Sevgili okurlar; bundan 11 yıl önce Antalya’da adı uyuşturucu ticareti ile anılan Zeytinköy semtinde madde bağımlıları ile yaptığım haber o dönemde “Zehirköy” başlığıyla Akşam Gazetesi’nde manşetten yayınlanmıştı.
***
Antalya Sanayici ve İşadamları Derneği (ANSİAD) tarafından da yılın haberi seçilen o haberi hazırlarken madde bağımlılarından bazıları bilmeden bu maddenin esiri olduklarını anlatmışlardı. Çünkü uyuşturucu maddelerin her birinin kulağa hoş gelen isimleri vardı. Örneğin sentetik haplara “şeker”, eroine “peynir” diyorlardı.
***
Mesleği kasaplık olan bir genç “Babam vefat edince üzüntüden geceleri uyuyamıyordum. Bunu gören arkadaşlarımdan biri ‘sana peynir vereceğim. Bununla deliksiz uyursun’ dedi. Toz halindeki bu maddeyi kullandırdı. Dediği gibi deliksiz uyudum. Ertesi gün tekrar istedim. Sonra bir daha. Sonra birden bire kemiklerim ağrımaya başladı. Bir taraftan üşüyor, diğer taraftan da terliyordum. Yerimde duramıyordum. Meğer uyuşturucu krizine girmişim. Kullandığım maddenin eroin olduğunu bağımlı olduktan sonra öğrendim.
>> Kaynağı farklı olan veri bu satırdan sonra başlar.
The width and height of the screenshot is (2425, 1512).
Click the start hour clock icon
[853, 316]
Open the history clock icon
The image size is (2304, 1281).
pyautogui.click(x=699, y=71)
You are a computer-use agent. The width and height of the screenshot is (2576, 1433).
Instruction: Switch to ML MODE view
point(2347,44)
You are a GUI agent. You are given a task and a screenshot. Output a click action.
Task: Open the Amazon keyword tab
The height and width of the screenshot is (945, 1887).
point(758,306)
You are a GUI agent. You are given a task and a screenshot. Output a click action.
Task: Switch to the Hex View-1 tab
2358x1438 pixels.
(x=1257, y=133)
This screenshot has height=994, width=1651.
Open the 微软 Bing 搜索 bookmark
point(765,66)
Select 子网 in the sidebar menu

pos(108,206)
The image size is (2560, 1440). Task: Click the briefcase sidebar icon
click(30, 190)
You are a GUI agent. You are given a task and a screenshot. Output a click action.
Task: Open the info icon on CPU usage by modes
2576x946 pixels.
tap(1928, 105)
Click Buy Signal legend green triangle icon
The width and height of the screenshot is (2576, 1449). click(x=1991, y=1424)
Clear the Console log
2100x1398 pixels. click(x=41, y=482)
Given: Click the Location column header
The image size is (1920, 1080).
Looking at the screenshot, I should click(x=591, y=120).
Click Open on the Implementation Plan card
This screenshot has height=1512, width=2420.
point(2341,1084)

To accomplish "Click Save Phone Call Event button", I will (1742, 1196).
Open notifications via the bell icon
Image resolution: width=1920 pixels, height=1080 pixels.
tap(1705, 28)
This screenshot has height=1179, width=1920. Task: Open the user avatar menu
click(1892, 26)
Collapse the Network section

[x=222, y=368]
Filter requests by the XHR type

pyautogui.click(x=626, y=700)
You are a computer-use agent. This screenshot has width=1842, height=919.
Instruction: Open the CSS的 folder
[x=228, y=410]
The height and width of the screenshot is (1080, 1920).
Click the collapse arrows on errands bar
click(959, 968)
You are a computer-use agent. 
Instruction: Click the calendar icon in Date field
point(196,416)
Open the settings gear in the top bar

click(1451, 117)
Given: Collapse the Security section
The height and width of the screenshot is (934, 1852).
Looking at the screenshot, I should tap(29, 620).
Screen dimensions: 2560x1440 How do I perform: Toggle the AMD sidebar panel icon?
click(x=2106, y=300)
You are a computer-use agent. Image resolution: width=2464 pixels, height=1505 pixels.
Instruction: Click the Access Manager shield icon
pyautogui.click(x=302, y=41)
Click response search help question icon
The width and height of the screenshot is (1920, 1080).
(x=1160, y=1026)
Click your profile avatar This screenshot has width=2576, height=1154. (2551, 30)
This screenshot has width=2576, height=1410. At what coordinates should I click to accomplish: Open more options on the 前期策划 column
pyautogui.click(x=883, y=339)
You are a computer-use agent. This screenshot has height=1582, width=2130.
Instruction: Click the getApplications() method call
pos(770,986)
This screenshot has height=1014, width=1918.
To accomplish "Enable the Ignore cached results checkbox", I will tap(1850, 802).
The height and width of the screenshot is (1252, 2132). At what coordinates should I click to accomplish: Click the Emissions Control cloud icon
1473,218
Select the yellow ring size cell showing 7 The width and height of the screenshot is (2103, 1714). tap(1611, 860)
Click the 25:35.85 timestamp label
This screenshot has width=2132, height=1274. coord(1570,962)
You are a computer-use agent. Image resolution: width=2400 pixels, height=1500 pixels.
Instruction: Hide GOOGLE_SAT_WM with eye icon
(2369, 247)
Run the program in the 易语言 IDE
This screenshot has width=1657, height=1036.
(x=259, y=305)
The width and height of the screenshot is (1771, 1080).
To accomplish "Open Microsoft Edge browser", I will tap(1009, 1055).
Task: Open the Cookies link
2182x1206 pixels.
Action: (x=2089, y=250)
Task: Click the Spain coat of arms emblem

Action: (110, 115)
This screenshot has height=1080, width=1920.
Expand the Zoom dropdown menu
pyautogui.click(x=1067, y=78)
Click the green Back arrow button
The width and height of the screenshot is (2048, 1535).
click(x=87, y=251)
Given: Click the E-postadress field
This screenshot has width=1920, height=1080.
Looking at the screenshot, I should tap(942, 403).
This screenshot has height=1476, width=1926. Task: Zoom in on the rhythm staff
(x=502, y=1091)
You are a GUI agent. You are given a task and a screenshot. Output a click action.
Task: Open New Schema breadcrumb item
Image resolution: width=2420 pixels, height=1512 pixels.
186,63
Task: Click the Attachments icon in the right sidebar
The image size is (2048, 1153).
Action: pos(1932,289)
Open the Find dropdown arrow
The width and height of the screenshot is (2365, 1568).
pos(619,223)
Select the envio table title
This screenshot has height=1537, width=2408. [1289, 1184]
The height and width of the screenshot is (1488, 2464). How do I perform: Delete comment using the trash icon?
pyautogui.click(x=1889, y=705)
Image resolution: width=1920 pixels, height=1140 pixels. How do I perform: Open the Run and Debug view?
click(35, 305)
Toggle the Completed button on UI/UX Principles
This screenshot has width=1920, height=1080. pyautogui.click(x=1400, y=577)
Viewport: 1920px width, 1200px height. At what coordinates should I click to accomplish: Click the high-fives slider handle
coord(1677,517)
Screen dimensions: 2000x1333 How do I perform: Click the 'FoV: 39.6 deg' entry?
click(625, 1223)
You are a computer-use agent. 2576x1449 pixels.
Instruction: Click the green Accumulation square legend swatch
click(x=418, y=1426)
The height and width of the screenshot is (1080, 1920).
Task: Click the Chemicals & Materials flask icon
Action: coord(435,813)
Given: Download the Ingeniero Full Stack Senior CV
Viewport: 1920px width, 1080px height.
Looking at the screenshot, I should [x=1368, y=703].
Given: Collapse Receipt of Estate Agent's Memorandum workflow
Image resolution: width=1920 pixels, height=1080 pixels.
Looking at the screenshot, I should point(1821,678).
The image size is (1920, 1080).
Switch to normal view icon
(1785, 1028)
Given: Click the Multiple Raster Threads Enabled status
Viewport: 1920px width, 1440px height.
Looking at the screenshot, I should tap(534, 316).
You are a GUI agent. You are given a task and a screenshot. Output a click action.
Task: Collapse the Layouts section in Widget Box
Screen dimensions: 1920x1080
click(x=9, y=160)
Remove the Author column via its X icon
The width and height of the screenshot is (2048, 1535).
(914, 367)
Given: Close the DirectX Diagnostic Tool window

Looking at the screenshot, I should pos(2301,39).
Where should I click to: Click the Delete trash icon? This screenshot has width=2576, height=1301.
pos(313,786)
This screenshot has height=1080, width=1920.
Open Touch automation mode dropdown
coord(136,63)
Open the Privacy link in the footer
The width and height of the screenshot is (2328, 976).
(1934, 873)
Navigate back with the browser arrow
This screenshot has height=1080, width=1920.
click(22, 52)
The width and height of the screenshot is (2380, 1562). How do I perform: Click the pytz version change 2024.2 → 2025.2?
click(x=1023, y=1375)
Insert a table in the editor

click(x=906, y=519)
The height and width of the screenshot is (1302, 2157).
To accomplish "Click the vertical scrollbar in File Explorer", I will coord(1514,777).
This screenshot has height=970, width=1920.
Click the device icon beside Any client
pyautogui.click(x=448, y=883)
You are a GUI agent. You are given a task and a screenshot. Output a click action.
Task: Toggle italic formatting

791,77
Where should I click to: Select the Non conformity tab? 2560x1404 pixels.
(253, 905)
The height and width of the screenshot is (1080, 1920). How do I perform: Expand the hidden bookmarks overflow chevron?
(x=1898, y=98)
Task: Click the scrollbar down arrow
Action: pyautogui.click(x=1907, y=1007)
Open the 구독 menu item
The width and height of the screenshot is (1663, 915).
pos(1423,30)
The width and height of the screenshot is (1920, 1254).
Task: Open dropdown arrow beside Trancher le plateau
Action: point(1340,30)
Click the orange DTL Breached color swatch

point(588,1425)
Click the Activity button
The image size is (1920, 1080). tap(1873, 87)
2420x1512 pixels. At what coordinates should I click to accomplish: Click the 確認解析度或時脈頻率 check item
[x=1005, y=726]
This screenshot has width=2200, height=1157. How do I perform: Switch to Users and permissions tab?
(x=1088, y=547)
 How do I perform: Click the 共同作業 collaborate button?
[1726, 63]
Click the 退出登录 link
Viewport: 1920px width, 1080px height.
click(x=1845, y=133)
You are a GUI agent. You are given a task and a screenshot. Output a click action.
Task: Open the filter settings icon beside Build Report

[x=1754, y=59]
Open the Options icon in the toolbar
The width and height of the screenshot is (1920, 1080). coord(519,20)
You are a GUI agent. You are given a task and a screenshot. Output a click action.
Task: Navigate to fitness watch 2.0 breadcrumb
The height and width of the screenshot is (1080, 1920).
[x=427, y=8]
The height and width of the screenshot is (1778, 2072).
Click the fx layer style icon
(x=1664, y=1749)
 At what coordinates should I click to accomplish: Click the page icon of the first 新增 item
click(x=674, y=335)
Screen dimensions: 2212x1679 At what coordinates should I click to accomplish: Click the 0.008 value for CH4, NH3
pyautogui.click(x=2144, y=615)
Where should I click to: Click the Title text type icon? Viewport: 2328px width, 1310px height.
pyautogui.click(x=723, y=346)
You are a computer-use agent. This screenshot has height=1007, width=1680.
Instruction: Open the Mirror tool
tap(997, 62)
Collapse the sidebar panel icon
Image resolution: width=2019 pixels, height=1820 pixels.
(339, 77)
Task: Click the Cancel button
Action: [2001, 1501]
Krize girmemek için kullanmaya devam etmeye başladım. Çok karşı olduğum uyuşturucunun bu şekilde bağımlısı oldum” diye dert yanmıştı.
***
Uyuyabilmek için kullanmaya başladığı bu maddenin esiri olan bu gençle bir daha karşılaşmadım. Antalya’nın ünlü bir kasabında çalışırken bu illetin pençesine düşen bu genç belki de öldü. Çünkü O dönemde görüştüğüm gençlerin birçoğunun uyuşturucu nedeniyle öldüğünü biliyorum. Örneğin dünyalar güzeli bir genç kız iken bu bataklığa sürüklenen Antalya’nın yerlisi bir ailenin kızı Seçil. Örneğin Sarı lakaplı Burak ölenlerden bazıları.
***
Peynirden söz etmişken; geçtiğimiz hafta Türk-Fransız ortaklı bir markete alışverişe gittiğimde 250 gramlık eski kaşar peynirinin paketinin 87 lira 50 kuruş olduğunu görünce gözlerime inanamadım. Kilosu tam 350 lira ediyordu. Almadan gittim.
***
Lider Haber’de geçtiğimiz salı akşamı benim de yorumcu olarak yer aldığım “Bizim Görüş” programında hayat pahalılığından bahsederken peynir fiyatlarının 300 lirayı aştığını söyledim. Buna izleyiciler de dahil olmak üzere çevremdeki kimse inanmadı. Yalan söylediğimi bile ima edenler oldu.
***
Çok eleştiri aldım. Program sonunda mesaj atanlar bile oldu. Dezenformasyon yasası çıktı ya. Beni halkı yanıltmakla suçlayanlar bile oldu. Eleştiriler öylesine fazlaydı ki “”Acaba ben mi yanlış okudum” diye düşündüm. Kendimden tereddüt ettim. Bu nedenle tekrar gidip baktım.
***
Keşke ben yanılsaydım. Ama maalesef gerçek. Üstelik etikette fiyat değişikliği tarihi de yazıyordu. Etikete göre 07.11.2022 tarihinden beri bu fiyattan satılıyor. Yani neredeyse 2 ay olmuş bu fiyattan satılmaya başlanalı.
***
Kilosu 350 lira olan bu peynirin yanındakine baktım. Onun da 350 gramı 103 lira 90 kuruştu. Yani o da 300 lira civarı. Aklıma emekli maaşları geldi. Uygarlığa beşiklik eden bu güzel ülkede emeklilere “3 bin 500 lira ile bir ay geçin” diyorlar. Yani 10 kilo kaşar parası ile.
***
Patates soğan fiyatları yükseldiğinde depolara baskınlar yapılmıştı ya. Yakında stokçu diye peynircilere karşı da operasyon düzenlerlerse şaşırmam. Hükümetimiz 5 bin 500 lira olan 1 Ocak’tan geçerli olmak üzere asgari ücret 8 bin 506 lira yaptı. Yapılan zam yeterli mi orası tartışılır. Ama en düşük emekli maaşı da asgari ücret seviyesine çıkartılmalıdır.
***
O düşük maaşa yol açan 5510 sayılı yasa da EYT ile birlikte Meclis gündemine getirilip emeklilerin insanca yaşayabileceği bir düzenleme yapılmalıdır. 14 milyona yakın emeklinin beklentisi budur.